Try it:
All of the data is to be restated word for word.

Data to process below:

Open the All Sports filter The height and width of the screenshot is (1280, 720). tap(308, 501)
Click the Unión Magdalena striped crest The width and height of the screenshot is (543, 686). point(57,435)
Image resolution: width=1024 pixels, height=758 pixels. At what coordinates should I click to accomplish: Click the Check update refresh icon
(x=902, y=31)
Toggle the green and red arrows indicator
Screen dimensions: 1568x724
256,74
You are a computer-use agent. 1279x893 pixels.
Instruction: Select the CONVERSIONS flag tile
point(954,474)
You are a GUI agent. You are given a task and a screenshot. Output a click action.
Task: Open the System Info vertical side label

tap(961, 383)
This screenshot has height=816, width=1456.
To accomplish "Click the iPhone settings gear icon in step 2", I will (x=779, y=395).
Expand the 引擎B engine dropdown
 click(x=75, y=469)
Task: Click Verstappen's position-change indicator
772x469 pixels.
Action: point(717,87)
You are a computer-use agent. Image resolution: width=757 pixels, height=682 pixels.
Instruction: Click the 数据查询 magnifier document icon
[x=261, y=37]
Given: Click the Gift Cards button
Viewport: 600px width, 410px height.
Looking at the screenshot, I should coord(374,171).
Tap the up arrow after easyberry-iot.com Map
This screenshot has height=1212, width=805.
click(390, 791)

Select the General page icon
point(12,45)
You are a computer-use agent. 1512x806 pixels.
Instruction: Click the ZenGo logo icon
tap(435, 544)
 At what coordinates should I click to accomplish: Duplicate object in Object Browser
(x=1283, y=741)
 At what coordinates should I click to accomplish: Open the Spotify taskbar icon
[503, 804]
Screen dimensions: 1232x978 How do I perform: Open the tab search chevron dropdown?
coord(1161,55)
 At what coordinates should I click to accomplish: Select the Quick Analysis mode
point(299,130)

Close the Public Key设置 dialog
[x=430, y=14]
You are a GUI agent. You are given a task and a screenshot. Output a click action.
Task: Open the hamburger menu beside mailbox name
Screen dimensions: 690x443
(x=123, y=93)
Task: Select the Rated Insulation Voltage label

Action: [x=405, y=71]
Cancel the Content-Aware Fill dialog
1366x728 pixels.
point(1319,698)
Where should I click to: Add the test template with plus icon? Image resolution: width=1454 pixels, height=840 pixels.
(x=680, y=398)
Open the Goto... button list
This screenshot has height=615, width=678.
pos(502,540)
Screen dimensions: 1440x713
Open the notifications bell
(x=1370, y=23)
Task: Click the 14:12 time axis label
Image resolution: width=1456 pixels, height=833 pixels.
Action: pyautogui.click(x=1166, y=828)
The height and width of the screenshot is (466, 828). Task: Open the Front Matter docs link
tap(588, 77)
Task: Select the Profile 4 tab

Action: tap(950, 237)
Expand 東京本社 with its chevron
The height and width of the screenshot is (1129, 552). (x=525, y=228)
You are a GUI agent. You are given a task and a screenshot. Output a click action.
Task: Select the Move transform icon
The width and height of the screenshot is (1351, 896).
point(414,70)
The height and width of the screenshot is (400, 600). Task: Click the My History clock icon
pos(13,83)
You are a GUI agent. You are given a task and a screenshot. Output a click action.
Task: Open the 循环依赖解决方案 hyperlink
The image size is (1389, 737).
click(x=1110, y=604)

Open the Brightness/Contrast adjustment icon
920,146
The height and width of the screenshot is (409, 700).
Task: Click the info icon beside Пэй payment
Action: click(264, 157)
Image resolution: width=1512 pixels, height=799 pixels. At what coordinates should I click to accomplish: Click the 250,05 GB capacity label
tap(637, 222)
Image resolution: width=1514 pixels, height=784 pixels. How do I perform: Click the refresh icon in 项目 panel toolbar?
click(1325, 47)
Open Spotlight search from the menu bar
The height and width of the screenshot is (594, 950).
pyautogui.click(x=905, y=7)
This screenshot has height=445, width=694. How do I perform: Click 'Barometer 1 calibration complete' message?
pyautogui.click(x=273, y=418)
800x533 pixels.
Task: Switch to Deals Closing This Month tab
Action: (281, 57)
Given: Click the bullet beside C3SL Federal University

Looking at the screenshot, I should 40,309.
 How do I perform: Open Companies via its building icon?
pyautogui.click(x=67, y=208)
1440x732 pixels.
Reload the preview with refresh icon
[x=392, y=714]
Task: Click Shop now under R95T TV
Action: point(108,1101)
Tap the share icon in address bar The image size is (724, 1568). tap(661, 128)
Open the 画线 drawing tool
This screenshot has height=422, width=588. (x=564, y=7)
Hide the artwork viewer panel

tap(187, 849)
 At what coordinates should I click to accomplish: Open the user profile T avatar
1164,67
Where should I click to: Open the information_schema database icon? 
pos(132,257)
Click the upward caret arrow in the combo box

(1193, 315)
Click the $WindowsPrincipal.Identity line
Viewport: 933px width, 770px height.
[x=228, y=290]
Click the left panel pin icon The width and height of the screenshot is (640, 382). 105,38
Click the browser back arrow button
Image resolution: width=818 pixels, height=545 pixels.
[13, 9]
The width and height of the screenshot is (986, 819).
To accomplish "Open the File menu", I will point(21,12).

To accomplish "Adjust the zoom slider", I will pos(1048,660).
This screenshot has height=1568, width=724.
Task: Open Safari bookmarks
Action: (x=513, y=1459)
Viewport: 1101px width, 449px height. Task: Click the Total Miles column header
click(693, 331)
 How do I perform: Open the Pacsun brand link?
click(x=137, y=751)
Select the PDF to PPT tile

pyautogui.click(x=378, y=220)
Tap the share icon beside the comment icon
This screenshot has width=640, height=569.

End of Data to process.

Output of the task:
Open the All Sports filter The height and width of the screenshot is (1280, 720). tap(308, 501)
Click the Unión Magdalena striped crest The width and height of the screenshot is (543, 686). point(57,435)
Image resolution: width=1024 pixels, height=758 pixels. At what coordinates should I click to accomplish: Click the Check update refresh icon
(x=902, y=31)
Toggle the green and red arrows indicator
Screen dimensions: 1568x724
256,74
You are a computer-use agent. 1279x893 pixels.
Instruction: Select the CONVERSIONS flag tile
point(954,474)
You are a GUI agent. You are given a task and a screenshot. Output a click action.
Task: Open the System Info vertical side label

tap(961, 383)
This screenshot has height=816, width=1456.
To accomplish "Click the iPhone settings gear icon in step 2", I will (x=779, y=395).
Expand the 引擎B engine dropdown
 click(x=75, y=469)
Task: Click Verstappen's position-change indicator
772x469 pixels.
Action: point(717,87)
You are a computer-use agent. Image resolution: width=757 pixels, height=682 pixels.
Instruction: Click the 数据查询 magnifier document icon
[x=261, y=37]
Given: Click the Gift Cards button
Viewport: 600px width, 410px height.
Looking at the screenshot, I should coord(374,171).
Tap the up arrow after easyberry-iot.com Map
This screenshot has height=1212, width=805.
click(390, 791)

Select the General page icon
point(12,45)
You are a computer-use agent. 1512x806 pixels.
Instruction: Click the ZenGo logo icon
tap(435, 544)
 At what coordinates should I click to accomplish: Duplicate object in Object Browser
(x=1283, y=741)
 At what coordinates should I click to accomplish: Open the Spotify taskbar icon
[503, 804]
Screen dimensions: 1232x978 How do I perform: Open the tab search chevron dropdown?
coord(1161,55)
 At what coordinates should I click to accomplish: Select the Quick Analysis mode
point(299,130)

Close the Public Key设置 dialog
[x=430, y=14]
You are a GUI agent. You are given a task and a screenshot. Output a click action.
Task: Open the hamburger menu beside mailbox name
Screen dimensions: 690x443
(x=123, y=93)
Task: Select the Rated Insulation Voltage label

Action: [x=405, y=71]
Cancel the Content-Aware Fill dialog
1366x728 pixels.
point(1319,698)
Where should I click to: Add the test template with plus icon? Image resolution: width=1454 pixels, height=840 pixels.
(x=680, y=398)
Open the Goto... button list
This screenshot has height=615, width=678.
pos(502,540)
Screen dimensions: 1440x713
Open the notifications bell
(x=1370, y=23)
Task: Click the 14:12 time axis label
Image resolution: width=1456 pixels, height=833 pixels.
Action: pyautogui.click(x=1166, y=828)
The height and width of the screenshot is (466, 828). Task: Open the Front Matter docs link
tap(588, 77)
Task: Select the Profile 4 tab

Action: tap(950, 237)
Expand 東京本社 with its chevron
The height and width of the screenshot is (1129, 552). (x=525, y=228)
You are a GUI agent. You are given a task and a screenshot. Output a click action.
Task: Select the Move transform icon
The width and height of the screenshot is (1351, 896).
point(414,70)
The height and width of the screenshot is (400, 600). Task: Click the My History clock icon
pos(13,83)
You are a GUI agent. You are given a task and a screenshot. Output a click action.
Task: Open the 循环依赖解决方案 hyperlink
The image size is (1389, 737).
click(x=1110, y=604)

Open the Brightness/Contrast adjustment icon
920,146
The height and width of the screenshot is (409, 700).
Task: Click the info icon beside Пэй payment
Action: click(264, 157)
Image resolution: width=1512 pixels, height=799 pixels. At what coordinates should I click to accomplish: Click the 250,05 GB capacity label
tap(637, 222)
Image resolution: width=1514 pixels, height=784 pixels. How do I perform: Click the refresh icon in 项目 panel toolbar?
click(1325, 47)
Open Spotlight search from the menu bar
The height and width of the screenshot is (594, 950).
pyautogui.click(x=905, y=7)
This screenshot has height=445, width=694. How do I perform: Click 'Barometer 1 calibration complete' message?
pyautogui.click(x=273, y=418)
800x533 pixels.
Task: Switch to Deals Closing This Month tab
Action: (281, 57)
Given: Click the bullet beside C3SL Federal University

Looking at the screenshot, I should 40,309.
 How do I perform: Open Companies via its building icon?
pyautogui.click(x=67, y=208)
1440x732 pixels.
Reload the preview with refresh icon
[x=392, y=714]
Task: Click Shop now under R95T TV
Action: point(108,1101)
Tap the share icon in address bar The image size is (724, 1568). tap(661, 128)
Open the 画线 drawing tool
This screenshot has height=422, width=588. (x=564, y=7)
Hide the artwork viewer panel

tap(187, 849)
 At what coordinates should I click to accomplish: Open the user profile T avatar
1164,67
Where should I click to: Open the information_schema database icon? 
pos(132,257)
Click the upward caret arrow in the combo box

(1193, 315)
Click the $WindowsPrincipal.Identity line
Viewport: 933px width, 770px height.
[x=228, y=290]
Click the left panel pin icon The width and height of the screenshot is (640, 382). 105,38
Click the browser back arrow button
Image resolution: width=818 pixels, height=545 pixels.
[13, 9]
The width and height of the screenshot is (986, 819).
To accomplish "Open the File menu", I will point(21,12).

To accomplish "Adjust the zoom slider", I will pos(1048,660).
This screenshot has height=1568, width=724.
Task: Open Safari bookmarks
Action: (x=513, y=1459)
Viewport: 1101px width, 449px height. Task: Click the Total Miles column header
click(693, 331)
 How do I perform: Open the Pacsun brand link?
click(x=137, y=751)
Select the PDF to PPT tile

pyautogui.click(x=378, y=220)
Tap the share icon beside the comment icon
This screenshot has width=640, height=569.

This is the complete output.